— Begin Items —
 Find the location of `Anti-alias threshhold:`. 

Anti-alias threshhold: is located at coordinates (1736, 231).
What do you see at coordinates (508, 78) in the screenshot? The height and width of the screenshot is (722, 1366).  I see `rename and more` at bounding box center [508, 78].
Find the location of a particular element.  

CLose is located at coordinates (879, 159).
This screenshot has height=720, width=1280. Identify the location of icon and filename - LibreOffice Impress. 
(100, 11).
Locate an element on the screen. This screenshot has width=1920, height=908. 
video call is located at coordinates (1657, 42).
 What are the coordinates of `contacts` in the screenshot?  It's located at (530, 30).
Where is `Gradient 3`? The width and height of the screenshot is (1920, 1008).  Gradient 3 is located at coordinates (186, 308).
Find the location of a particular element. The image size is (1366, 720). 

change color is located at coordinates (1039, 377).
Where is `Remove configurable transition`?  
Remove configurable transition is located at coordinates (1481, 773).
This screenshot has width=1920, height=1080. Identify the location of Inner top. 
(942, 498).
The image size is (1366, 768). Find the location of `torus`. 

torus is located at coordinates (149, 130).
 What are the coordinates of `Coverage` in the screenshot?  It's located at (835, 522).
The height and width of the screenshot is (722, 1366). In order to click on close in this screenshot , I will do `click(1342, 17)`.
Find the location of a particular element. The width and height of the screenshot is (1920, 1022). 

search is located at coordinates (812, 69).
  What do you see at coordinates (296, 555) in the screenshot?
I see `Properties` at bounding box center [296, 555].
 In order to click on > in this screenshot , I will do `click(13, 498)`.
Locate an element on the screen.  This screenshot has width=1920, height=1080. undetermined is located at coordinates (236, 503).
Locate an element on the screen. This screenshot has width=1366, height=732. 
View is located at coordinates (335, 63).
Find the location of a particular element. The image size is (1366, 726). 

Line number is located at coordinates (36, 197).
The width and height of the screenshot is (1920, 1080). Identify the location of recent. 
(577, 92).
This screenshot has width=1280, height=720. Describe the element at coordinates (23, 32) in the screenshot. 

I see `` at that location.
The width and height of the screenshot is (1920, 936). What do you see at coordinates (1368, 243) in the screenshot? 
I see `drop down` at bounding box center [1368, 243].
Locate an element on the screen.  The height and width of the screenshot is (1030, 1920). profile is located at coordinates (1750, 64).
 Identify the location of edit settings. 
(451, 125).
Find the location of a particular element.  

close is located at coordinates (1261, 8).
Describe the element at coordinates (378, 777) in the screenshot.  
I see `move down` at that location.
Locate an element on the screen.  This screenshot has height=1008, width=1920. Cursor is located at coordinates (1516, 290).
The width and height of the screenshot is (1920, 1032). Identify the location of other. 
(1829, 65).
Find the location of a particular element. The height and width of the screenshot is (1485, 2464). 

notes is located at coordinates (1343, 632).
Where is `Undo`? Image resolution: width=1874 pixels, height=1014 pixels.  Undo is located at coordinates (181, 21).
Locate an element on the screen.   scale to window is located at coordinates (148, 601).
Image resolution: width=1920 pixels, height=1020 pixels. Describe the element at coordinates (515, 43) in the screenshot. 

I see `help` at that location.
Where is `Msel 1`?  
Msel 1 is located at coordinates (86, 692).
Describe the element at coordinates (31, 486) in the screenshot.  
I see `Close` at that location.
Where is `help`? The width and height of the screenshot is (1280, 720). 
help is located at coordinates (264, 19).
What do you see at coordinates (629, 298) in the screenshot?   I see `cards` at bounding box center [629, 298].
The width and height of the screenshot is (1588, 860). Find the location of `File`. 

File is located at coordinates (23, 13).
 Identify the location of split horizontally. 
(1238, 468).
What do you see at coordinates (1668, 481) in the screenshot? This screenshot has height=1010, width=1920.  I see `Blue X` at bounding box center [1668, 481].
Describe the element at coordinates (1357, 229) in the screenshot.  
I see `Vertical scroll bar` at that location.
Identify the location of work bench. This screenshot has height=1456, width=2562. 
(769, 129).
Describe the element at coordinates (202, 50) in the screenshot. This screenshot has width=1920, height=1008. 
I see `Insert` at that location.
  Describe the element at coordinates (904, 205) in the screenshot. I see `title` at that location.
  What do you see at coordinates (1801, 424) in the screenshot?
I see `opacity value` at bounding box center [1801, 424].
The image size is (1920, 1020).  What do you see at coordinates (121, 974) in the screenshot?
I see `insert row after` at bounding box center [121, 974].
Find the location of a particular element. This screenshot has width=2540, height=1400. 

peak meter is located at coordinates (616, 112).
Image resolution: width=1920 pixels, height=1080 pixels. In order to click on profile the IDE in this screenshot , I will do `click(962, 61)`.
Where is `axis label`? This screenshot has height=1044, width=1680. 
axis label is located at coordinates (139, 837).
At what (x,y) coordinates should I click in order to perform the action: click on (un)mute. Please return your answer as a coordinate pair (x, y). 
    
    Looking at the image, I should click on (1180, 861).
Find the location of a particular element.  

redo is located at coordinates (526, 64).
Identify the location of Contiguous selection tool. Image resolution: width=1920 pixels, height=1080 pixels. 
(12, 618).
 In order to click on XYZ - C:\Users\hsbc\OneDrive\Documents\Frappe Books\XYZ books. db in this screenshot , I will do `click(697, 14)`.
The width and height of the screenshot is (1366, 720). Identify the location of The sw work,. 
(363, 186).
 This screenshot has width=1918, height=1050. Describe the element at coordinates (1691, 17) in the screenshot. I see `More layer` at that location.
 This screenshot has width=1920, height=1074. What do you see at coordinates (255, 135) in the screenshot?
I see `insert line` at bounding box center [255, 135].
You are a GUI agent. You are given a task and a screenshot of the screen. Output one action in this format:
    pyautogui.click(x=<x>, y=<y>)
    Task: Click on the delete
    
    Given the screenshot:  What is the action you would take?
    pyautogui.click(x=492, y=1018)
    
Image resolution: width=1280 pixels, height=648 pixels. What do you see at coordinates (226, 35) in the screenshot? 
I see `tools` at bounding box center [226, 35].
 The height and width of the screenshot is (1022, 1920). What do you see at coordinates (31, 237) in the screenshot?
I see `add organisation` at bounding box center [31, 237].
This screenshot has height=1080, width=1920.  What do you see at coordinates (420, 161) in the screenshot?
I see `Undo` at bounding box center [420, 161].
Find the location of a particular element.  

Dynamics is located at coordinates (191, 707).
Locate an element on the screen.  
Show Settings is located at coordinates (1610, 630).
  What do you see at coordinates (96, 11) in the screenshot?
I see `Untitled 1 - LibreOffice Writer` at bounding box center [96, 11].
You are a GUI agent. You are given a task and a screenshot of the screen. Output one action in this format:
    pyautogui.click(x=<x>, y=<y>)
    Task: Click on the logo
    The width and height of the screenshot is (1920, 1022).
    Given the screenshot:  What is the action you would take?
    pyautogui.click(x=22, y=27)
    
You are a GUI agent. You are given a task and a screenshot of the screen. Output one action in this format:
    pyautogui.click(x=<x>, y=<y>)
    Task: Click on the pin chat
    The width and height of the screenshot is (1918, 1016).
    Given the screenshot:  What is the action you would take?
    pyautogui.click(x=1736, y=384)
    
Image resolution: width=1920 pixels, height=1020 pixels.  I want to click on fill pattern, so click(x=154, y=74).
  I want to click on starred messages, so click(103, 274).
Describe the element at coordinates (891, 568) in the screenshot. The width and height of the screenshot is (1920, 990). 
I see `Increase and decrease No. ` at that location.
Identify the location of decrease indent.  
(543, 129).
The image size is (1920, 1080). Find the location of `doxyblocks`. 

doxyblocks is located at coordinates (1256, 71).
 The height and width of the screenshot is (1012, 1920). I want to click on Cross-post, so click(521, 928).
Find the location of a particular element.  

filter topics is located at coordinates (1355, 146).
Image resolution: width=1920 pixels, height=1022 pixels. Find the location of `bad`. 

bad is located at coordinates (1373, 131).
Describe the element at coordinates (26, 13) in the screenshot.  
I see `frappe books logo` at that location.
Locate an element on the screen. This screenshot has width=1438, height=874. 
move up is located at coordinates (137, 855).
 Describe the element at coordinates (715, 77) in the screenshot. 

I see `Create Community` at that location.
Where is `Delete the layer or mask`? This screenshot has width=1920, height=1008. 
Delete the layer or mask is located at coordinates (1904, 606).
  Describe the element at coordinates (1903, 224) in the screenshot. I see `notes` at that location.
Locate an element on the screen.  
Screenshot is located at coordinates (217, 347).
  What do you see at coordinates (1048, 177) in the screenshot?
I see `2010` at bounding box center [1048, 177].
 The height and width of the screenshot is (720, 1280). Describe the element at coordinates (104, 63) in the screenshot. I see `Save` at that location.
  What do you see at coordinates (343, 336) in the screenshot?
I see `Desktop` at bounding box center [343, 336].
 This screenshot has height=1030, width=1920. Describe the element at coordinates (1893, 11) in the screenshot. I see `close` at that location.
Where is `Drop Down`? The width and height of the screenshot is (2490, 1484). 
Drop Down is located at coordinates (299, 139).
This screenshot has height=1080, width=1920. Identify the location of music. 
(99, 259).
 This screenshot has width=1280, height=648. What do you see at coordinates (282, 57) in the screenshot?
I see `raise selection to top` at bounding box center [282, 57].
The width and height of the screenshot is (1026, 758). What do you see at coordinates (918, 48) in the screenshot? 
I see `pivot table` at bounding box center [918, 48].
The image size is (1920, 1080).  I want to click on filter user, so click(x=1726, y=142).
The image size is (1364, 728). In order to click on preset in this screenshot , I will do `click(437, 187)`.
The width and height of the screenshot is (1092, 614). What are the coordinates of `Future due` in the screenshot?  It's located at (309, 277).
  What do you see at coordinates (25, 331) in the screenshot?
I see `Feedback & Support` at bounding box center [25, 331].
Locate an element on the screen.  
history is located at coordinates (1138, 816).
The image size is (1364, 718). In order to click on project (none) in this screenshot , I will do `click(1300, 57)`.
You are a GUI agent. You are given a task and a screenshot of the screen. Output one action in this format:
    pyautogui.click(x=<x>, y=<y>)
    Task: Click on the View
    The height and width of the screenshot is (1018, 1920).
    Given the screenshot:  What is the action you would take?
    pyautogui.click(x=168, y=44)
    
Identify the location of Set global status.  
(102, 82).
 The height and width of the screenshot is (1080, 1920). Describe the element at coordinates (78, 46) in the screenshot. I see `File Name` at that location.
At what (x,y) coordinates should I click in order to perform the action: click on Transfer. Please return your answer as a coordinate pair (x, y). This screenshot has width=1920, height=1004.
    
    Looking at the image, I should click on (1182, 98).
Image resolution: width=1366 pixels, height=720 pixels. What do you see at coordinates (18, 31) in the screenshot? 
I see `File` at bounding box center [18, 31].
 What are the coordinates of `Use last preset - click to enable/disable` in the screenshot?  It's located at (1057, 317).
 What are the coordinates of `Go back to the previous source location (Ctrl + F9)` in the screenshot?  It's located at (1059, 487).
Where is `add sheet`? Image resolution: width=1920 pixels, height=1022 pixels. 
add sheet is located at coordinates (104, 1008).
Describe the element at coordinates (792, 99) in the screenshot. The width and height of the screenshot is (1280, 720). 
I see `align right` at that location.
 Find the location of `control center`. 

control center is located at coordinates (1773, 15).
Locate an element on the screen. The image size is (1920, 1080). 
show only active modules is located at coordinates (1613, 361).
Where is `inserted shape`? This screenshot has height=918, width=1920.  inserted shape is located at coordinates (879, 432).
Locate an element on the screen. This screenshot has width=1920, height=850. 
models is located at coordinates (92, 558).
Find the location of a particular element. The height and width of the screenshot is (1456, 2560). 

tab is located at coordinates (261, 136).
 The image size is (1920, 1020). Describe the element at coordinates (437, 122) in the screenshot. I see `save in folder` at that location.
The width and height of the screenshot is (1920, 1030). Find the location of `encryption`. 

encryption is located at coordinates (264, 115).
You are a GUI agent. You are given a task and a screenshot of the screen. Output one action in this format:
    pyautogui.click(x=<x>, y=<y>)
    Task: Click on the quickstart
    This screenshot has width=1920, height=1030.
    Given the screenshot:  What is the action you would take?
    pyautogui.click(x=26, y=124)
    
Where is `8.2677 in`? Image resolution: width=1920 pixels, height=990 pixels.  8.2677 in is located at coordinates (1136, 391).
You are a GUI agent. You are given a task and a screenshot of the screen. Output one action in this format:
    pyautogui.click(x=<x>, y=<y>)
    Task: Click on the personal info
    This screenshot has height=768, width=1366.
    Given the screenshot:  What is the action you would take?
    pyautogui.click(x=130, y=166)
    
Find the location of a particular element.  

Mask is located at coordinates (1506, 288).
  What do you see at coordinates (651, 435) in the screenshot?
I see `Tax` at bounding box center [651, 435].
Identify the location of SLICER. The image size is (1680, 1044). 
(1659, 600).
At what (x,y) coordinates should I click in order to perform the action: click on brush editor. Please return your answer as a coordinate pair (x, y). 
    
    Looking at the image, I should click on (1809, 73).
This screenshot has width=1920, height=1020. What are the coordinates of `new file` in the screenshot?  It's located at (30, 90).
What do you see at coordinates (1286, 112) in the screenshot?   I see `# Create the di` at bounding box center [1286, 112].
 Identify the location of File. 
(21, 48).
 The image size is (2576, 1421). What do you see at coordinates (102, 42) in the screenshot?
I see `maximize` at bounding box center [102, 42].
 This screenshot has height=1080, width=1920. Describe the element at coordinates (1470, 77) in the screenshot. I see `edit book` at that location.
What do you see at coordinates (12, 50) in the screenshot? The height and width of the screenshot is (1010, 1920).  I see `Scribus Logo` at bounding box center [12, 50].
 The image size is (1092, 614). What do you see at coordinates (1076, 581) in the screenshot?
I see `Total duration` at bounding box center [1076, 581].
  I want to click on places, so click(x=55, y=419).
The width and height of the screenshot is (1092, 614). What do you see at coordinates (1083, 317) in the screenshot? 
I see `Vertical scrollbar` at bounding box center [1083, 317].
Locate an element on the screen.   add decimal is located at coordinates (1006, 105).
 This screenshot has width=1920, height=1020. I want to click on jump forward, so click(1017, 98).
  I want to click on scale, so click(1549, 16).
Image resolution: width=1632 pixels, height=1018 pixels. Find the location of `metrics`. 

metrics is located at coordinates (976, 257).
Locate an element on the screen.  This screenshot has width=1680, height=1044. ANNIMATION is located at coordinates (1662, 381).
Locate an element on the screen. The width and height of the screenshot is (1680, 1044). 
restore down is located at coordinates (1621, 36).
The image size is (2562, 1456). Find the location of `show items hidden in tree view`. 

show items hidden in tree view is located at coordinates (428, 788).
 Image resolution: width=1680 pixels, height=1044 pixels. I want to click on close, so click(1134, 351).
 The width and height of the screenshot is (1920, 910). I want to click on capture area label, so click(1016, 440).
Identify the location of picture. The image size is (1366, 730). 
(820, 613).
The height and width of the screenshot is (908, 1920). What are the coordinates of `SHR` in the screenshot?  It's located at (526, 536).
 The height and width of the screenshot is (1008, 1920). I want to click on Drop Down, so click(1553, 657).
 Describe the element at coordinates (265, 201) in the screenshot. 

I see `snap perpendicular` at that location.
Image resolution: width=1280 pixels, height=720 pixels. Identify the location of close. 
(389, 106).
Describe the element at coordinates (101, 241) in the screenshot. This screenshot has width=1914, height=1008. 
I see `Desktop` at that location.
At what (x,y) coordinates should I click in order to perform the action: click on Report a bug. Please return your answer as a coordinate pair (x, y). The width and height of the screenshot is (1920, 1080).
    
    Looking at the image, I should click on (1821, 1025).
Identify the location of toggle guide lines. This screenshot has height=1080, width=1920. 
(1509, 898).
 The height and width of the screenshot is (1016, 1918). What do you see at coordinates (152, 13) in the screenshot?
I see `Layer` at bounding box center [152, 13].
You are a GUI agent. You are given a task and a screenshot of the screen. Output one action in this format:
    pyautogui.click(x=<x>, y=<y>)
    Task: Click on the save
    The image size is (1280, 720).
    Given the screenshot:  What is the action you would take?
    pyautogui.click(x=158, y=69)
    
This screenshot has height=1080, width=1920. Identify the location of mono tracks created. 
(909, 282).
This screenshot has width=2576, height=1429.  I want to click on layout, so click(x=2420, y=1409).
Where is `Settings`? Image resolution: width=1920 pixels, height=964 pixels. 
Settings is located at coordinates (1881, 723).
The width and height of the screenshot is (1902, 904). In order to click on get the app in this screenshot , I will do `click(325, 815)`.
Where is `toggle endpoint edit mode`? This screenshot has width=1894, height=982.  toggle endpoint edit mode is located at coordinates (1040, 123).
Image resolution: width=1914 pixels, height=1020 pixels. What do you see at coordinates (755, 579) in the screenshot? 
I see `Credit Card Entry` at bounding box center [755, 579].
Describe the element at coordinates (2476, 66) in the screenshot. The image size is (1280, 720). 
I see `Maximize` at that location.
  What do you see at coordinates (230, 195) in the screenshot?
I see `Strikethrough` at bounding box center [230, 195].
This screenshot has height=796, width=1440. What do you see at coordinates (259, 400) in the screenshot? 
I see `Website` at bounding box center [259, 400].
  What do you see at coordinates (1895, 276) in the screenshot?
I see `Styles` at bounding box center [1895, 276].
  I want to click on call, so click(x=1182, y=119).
— End Items —
Requirement -
Format the lines from the one containing "click on brush" through the one containing "Looking at the image, I should click on (1809, 73).", both included, as a numbered list, leaving out any blank lines.

Output of the task -
1. At what (x,y) coordinates should I click in order to perform the action: click on brush editor. Please return your answer as a coordinate pair (x, y). 
2.     Looking at the image, I should click on (1809, 73).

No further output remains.